Oversupply and stiff competition have pushed Massachusetts’ legal weed prices to a record low.

This January, the average retail price for a gram of legal Massachusetts bud dropped to $7.12 a gram, according to data from the state Cannabis Control Commission. That’s less than half of the record high of $14.68/gram, which was reported back in January 2020. The state’s average monthly prices initially dipped below $14/gram for the first time in June of 2021, and have been declining steadily almost every single month since.

The plunging prices aren’t due to a lack of interest in weed, either. Massachusetts residents have copped well over $4.17 billion worth of legal cannabis since sales began in 2018, and nearly $200 million in the first 6 weeks of 2023. But the state’s legal cultivators are now producing way more weed than local stoners can burn, an issue that has cropped up in almost all other adult-use states. This excess stock of bud has started pushing wholesale prices into a steady decline as well.

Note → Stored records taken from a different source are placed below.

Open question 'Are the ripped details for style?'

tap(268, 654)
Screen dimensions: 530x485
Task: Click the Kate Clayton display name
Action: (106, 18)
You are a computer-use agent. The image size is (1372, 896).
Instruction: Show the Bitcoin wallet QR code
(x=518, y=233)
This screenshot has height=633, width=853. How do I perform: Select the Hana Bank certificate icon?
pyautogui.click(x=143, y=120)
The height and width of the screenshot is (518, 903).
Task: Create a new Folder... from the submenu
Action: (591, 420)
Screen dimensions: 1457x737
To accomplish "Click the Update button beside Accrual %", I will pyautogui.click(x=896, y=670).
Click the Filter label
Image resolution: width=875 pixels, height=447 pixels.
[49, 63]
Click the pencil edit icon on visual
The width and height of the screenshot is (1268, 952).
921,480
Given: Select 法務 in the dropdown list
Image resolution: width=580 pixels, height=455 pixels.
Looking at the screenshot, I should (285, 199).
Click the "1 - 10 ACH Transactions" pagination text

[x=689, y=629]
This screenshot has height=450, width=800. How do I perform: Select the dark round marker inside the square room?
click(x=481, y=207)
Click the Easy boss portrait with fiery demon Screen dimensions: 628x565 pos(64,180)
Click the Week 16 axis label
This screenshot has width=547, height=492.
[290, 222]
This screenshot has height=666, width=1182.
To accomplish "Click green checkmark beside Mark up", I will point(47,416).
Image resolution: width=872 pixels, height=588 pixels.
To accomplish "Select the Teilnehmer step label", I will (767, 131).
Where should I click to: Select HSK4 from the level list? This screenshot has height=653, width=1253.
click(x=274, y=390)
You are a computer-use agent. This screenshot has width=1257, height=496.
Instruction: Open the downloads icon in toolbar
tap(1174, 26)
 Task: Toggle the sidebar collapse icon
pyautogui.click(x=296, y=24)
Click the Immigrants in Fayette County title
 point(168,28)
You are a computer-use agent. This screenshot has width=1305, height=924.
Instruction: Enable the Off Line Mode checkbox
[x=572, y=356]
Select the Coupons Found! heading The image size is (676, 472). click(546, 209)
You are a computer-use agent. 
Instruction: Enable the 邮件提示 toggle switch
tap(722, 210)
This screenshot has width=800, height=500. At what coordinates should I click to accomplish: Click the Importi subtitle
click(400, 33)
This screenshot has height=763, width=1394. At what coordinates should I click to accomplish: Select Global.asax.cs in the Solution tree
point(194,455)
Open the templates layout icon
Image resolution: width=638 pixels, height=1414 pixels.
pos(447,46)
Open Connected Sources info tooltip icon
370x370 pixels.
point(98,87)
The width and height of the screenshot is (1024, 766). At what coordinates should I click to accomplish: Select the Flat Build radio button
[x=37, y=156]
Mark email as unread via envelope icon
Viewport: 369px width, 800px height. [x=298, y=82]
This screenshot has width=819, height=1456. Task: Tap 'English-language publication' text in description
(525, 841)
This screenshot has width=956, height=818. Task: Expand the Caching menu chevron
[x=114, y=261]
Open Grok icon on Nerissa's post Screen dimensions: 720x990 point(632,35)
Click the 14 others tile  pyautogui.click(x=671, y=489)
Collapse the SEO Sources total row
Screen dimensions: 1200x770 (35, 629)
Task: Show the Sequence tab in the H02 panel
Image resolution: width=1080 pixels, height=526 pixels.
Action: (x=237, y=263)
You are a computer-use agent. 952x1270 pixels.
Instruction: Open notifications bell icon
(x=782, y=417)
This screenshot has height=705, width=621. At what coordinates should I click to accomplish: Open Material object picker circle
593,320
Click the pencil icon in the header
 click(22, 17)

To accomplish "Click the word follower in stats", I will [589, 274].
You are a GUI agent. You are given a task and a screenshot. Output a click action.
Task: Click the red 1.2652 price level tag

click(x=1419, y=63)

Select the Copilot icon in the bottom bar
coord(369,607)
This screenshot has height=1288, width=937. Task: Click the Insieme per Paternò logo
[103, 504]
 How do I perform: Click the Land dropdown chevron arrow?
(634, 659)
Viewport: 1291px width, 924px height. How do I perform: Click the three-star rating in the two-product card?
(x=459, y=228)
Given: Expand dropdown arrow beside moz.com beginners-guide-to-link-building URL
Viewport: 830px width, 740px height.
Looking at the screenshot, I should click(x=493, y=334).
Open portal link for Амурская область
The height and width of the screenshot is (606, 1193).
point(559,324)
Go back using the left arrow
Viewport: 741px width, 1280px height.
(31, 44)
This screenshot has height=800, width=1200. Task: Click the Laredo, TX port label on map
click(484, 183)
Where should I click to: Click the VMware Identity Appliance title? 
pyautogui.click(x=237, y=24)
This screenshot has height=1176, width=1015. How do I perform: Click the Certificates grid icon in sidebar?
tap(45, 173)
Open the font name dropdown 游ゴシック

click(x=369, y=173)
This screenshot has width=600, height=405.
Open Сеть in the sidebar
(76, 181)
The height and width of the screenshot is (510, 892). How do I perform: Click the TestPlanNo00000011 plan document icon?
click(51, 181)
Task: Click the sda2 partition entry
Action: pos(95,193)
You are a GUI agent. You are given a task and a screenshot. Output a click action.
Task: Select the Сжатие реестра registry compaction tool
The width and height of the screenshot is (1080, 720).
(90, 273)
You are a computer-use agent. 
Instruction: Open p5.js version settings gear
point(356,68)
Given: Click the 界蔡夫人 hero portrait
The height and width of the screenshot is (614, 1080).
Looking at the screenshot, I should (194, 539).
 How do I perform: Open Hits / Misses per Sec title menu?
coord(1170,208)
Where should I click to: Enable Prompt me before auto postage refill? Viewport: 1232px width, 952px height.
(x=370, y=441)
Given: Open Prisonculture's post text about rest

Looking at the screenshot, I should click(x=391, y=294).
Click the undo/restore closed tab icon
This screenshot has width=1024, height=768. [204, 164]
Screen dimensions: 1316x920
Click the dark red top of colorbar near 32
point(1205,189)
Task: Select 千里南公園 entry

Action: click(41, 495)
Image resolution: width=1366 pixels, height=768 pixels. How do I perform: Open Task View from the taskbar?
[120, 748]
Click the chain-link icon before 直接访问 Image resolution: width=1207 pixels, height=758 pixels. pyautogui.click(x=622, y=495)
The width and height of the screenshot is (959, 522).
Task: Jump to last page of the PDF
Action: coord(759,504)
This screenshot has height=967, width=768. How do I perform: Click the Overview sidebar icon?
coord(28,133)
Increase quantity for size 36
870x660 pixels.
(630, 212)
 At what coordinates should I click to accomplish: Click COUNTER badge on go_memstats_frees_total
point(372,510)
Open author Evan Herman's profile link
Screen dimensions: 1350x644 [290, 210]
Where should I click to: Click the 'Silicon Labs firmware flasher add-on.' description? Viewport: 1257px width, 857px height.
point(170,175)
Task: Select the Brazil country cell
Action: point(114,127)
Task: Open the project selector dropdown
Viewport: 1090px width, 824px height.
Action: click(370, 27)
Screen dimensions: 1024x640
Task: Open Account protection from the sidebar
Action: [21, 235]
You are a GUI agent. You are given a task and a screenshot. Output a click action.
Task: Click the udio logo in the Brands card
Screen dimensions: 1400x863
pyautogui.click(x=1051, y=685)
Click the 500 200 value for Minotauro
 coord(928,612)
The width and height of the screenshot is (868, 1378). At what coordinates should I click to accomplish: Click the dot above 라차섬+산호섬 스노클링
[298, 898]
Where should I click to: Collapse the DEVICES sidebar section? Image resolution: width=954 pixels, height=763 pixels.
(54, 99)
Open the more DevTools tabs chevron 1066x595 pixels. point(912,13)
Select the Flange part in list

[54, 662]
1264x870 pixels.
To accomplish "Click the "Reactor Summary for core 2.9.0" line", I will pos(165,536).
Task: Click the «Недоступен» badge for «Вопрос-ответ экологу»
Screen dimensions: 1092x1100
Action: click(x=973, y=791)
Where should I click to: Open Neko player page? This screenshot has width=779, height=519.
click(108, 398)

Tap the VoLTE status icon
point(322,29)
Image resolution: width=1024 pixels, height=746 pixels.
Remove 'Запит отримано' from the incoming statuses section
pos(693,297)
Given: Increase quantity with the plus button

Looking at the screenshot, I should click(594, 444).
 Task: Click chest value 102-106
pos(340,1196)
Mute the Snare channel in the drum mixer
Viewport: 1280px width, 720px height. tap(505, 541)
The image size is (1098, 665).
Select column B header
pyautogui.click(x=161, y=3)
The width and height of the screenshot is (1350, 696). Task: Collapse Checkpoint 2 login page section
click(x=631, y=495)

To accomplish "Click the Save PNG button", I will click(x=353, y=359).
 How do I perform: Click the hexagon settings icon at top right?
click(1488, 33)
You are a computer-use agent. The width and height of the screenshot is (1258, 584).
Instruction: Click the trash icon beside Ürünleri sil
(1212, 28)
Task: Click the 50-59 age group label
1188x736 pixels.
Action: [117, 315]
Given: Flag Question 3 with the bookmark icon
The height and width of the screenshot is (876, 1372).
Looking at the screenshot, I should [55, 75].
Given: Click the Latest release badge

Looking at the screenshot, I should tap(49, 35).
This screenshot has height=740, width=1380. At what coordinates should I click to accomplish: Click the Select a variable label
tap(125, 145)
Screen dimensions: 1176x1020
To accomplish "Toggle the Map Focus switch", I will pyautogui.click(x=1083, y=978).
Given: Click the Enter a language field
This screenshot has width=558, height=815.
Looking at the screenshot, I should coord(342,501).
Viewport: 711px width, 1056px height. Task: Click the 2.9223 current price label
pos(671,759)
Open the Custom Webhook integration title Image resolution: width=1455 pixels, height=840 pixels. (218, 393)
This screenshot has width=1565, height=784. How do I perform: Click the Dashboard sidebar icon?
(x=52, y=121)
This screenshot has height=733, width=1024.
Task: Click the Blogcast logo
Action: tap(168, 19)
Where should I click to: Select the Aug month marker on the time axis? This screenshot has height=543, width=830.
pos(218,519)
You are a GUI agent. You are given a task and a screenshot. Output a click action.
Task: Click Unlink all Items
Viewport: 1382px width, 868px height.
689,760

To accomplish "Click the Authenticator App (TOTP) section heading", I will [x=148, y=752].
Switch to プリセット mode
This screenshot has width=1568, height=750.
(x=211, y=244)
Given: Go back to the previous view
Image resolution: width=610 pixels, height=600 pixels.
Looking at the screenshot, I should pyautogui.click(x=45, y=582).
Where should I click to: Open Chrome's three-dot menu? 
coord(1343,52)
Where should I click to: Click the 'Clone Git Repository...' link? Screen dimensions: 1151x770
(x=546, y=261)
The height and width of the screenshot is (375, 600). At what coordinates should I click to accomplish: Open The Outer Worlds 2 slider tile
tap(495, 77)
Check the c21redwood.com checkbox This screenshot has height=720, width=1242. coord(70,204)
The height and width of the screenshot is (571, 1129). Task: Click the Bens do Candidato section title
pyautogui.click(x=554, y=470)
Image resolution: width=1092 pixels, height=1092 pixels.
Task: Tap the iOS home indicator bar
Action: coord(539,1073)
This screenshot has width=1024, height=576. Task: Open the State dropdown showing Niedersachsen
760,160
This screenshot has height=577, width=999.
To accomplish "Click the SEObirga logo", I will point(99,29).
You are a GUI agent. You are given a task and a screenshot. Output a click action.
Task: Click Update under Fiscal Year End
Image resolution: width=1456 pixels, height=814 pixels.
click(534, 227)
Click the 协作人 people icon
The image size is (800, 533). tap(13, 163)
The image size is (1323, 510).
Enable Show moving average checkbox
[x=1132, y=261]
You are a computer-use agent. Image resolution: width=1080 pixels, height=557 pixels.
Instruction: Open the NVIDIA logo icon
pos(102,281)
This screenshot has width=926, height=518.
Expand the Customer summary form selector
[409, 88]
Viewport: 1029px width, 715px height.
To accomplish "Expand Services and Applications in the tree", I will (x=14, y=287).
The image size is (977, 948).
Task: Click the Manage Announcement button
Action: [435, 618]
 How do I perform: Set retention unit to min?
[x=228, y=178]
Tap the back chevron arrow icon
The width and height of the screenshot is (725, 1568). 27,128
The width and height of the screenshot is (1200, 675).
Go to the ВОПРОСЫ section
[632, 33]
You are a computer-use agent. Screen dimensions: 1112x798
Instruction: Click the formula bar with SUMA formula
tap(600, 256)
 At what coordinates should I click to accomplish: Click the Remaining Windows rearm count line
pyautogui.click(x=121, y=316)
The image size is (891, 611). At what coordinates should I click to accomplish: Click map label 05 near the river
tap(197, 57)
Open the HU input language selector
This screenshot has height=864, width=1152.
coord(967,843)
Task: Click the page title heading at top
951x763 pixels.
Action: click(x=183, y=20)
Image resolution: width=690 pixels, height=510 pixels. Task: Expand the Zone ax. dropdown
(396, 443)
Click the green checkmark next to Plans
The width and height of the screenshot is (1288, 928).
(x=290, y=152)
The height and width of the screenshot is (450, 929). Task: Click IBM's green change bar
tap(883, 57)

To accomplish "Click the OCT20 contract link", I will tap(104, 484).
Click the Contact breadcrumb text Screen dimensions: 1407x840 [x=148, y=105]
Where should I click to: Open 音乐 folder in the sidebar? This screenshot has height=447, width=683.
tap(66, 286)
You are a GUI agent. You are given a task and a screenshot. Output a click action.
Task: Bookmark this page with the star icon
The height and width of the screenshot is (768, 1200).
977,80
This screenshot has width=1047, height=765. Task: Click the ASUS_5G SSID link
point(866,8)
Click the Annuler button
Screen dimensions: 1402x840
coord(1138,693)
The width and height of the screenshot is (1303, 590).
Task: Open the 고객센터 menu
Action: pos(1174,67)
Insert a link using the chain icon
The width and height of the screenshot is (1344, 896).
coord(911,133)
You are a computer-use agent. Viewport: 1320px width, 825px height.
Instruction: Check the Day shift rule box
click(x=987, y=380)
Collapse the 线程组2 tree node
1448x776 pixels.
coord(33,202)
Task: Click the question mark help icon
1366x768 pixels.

In order to maintain the same profit margins they were seeing two years ago, cultivators and retailers alike must now sell twice as much weed as they did back then. The demand for legal weed certainly hasn’t doubled, though, and federal law prevents state-legal weed companies from legally selling their bud to stores in another state. Some industry insiders are now calling for state regulators to step in and start consolidating legal operators.

“The profits are not there,” Blandine Jean-Paul, vice president of marketing at multistate cannabis operator Ethos, said to NBC10 Boston. “Becoming cash positive is a huge hurdle in the cannabis industry… I’m not advocating for businesses to lose their licenses, but I do think that there’s some thinning out that needs to happen in the industry overall. States like Massachusetts, I think, are probably a prime case for that.”

The Bay State is also starting to lose out on steady out-of-state sales. Massachusetts used to be the only place on the East Coast where adults were legally allowed to buy weed, and many residents from neighboring states were happy to cross the border for some top-shelf legal grass. But today, every single one of the state’s neighbors, with the exception of New Hampshire, has launched its own adult-use retail market, and out-of-state sales are now shrinking.

Industry stakeholders are predicting that 2023 will be a particularly bleak year for Massachusetts’ legal weed industry. “It is no secret that it is very crowded at this point,” said Matthew Yee, COO of Enlite Cannabis Dispensary in Northampton, to MLive. “The whole green rush is over at this point. Everybody knows it.”

Nearly every other mature US cannabis market has seen its revenue contract over the past couple years. In Oregon, years of chronic oversupply issues have driven the average retail price for legal bud down to $4 a gram. These plunging prices are making it difficult for dispensaries to pay cultivators back for the weed that they are selling, which is in turn making it hard for legal growers to stay in business.